What lines of the data below include the word "computer"? Report them by copying each.

[Data provided — start]

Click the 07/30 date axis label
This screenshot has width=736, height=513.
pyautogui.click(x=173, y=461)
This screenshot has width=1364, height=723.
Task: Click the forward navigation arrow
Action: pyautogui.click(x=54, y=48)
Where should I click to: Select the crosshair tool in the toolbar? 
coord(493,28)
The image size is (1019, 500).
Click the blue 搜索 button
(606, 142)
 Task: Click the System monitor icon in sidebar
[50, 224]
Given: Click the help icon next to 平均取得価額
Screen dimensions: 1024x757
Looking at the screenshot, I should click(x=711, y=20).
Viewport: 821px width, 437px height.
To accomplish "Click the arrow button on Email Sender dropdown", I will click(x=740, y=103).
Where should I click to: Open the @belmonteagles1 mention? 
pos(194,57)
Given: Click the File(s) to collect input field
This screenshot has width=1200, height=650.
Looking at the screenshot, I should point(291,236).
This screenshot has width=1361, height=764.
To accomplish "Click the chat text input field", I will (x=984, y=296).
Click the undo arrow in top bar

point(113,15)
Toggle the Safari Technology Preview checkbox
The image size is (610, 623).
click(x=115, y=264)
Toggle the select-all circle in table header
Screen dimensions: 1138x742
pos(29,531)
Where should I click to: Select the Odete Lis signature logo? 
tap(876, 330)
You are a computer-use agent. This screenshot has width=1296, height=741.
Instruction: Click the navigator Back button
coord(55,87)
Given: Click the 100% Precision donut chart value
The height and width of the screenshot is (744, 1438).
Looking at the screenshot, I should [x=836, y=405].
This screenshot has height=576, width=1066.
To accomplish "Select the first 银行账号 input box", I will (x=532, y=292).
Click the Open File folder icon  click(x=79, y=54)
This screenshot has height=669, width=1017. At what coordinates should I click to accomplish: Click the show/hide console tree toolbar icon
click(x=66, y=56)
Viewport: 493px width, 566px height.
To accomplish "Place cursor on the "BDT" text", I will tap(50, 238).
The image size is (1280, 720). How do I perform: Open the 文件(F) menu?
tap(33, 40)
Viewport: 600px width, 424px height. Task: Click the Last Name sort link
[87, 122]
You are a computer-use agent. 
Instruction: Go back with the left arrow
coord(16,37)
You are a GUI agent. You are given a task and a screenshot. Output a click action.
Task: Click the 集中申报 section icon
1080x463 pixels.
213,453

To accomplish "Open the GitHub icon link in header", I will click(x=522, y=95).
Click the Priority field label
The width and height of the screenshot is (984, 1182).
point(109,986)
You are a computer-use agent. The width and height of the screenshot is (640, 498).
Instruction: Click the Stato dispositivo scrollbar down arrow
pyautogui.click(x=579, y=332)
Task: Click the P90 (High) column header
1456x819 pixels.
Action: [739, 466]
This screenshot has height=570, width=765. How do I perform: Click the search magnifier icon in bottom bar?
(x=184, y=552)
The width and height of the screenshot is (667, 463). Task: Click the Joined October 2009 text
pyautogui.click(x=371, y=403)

[Data provided — finish]

## Problem solution:
You are a computer-use agent. This screenshot has width=1296, height=741.
You are a computer-use agent. 
You are a computer-use agent. The width and height of the screenshot is (640, 498).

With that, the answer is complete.